Dalam penelitian Ningrum (2014) diasumsikan bahwa tersedianya fasilitas kesehatan disuatu daerah tidak menjamin adanya peningkatan derajat kesehatan ibu dan anak.Menurut Perry dan Potter (2000), ada faktor-faktoryang mempengaruhi tekanan darah adalah: umur, waktu pengukuran, latihan dan aktivitas fisik, stress (kecemasan, takut, emosi dan nyari), posisis tubuh, dan obat-obatan.

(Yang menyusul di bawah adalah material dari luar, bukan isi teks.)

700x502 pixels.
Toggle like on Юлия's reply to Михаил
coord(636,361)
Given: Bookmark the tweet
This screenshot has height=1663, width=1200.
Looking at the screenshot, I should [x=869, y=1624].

Dua angka dicatat ketika mengukur tekanan darah.Angka yang lebih tinggi, adalah tekanan sistolik, mengacu pada tekanan di dalam arteri ketiks jantung berkontraksi dan memompa darah keseluruh tubuh.Angka yang lebih rendah, adalah diastolik, mengacu pada tekanan darah.Baik tekanan sistolik dan diastolik dicatat sebagai “mmHg” (millimeter air raksa).Perbedaan antara tekanan sistolik dan diastolik disebut tekanan denyut. Di Indonesia, tekanan darah diukur dengan tensimeter air raksa.

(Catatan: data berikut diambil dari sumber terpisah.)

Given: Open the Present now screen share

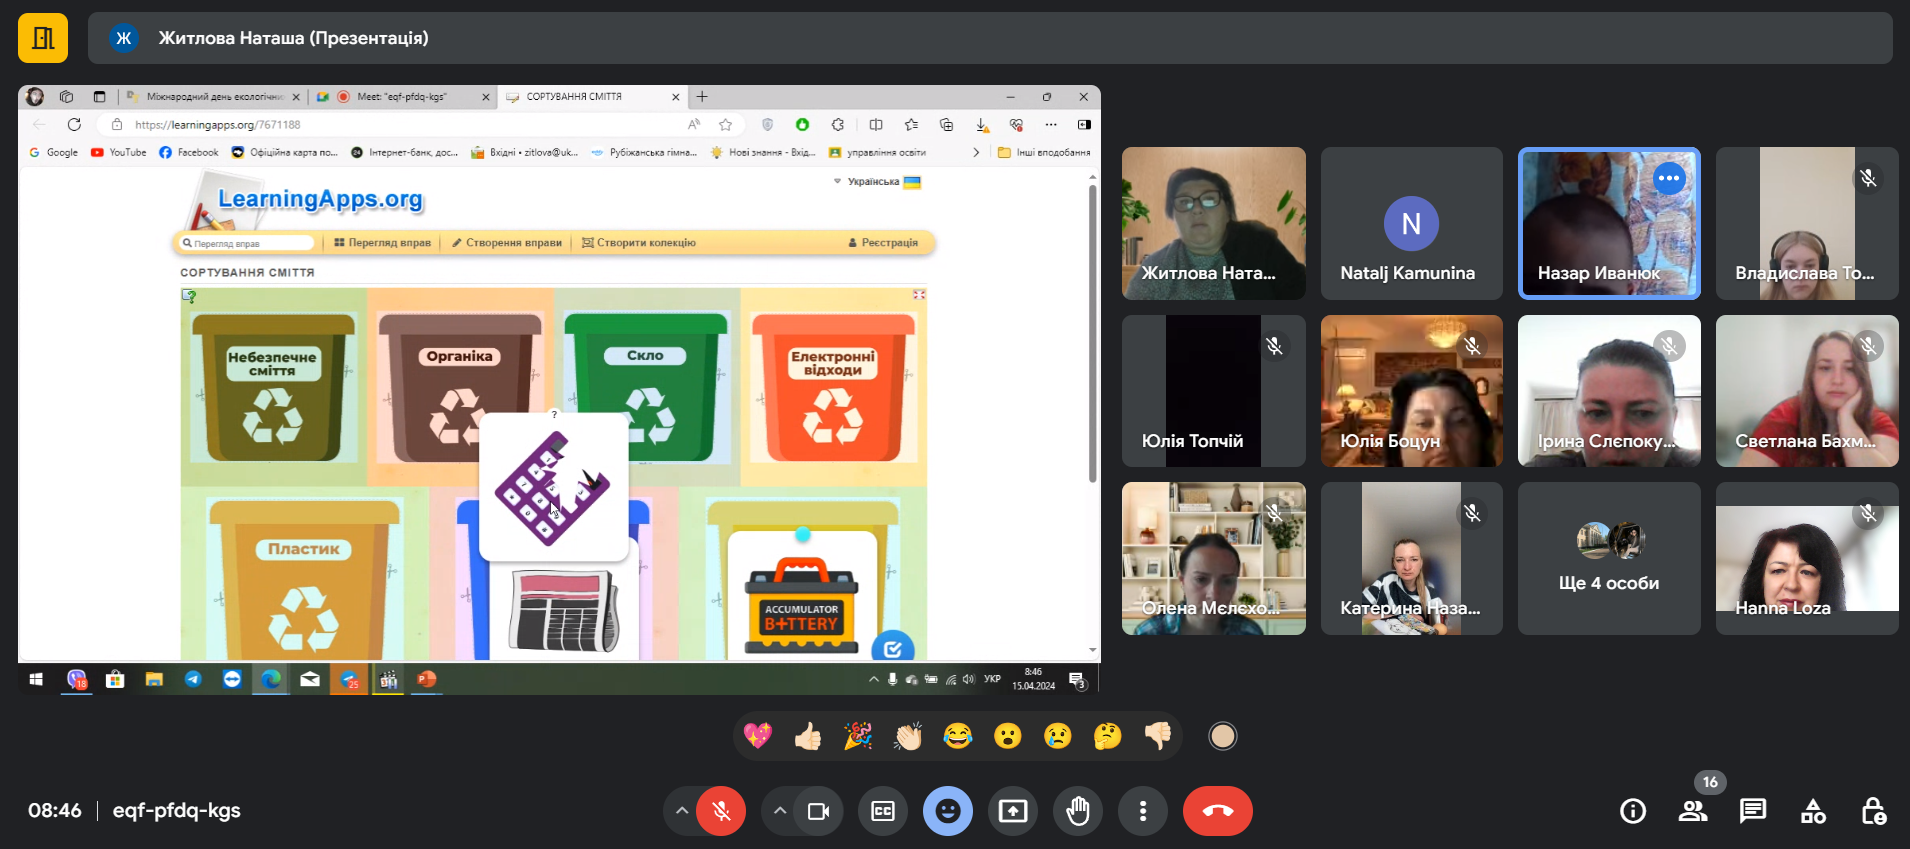Looking at the screenshot, I should 1012,811.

5.3.2 Pemeriksaan Protein Urine

Prosedur pemeriksaan protein urine yang dilakukan sudah sesuai dengan standar adapun langkah-langkahnya sebagai berikut:(1) Menyiapakan dan mengecek kelengkapan alat, (2)Mencuci tangan, (3)Memakai sarung tangan, (4)Memperhatikan kejernihan urine, (4) Mengisi kedua tabung dengan urine, masing-masing +2ml, salah satu tabung sebagai bahan pembanding pemeriksaan, (5) Menyalakan lampu spritus, (6) Memanaskan tabung sampai mendidih berjarak 2-3cm, membentuk sudut 45 derajat dan arahkan tabung yang dipanaskan

ketempat yang kosong secara merata dari ujung bawah keujung atas, (7) Bila urine yang dipanaskan keruh tambahkan 4 tetes asam asetat 6% dan bila kekeruhan hilang maka menunjukkan hasil yang negative, (8) Jika urin tetap keruh maka panaskan sekali lagi dan bandingkan hasilnya, (9) Bila setelah dipanaskan urine tetap keruh maka hasilnya positif dan tentukan nilai positif(1 sd 4), (10) Memberitahu ibu tentang hasil pemeriksaan, (11) mencuci tangan.

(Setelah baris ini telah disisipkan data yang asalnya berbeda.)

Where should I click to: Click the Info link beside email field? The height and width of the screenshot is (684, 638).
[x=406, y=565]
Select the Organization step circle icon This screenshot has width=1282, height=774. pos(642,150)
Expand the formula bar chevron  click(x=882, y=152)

Laboratorium kesehatan merupakan pusat pelayanan laboratorium dan laboratorium rujukan yang melakukan fungsi pelayanan laboratorium untuk pemeriksaan mikrobiologi, kimia kesehatan, kimia klinik dan patologi klinik.Fasilitas antenatal care merupakan faktor yang mendukung untuk melaksanakan tindakan atau kegiatan, pengelolaan logistik yang baik dan mudah diperoleh serta pencatatan dan pelaporan yang lengkap dan konsisten.

Hal ini sejalan dengan penelitian yang dilakukan Demny, Dkk (2013), mengenai analisis mutu pelayanan antenatal care.Dari penelitian Demny, Dkk, di dapatkan ada hubungan antara ketersedian fasilitas dan peralatan dengan mutu pelayanan antenatal care.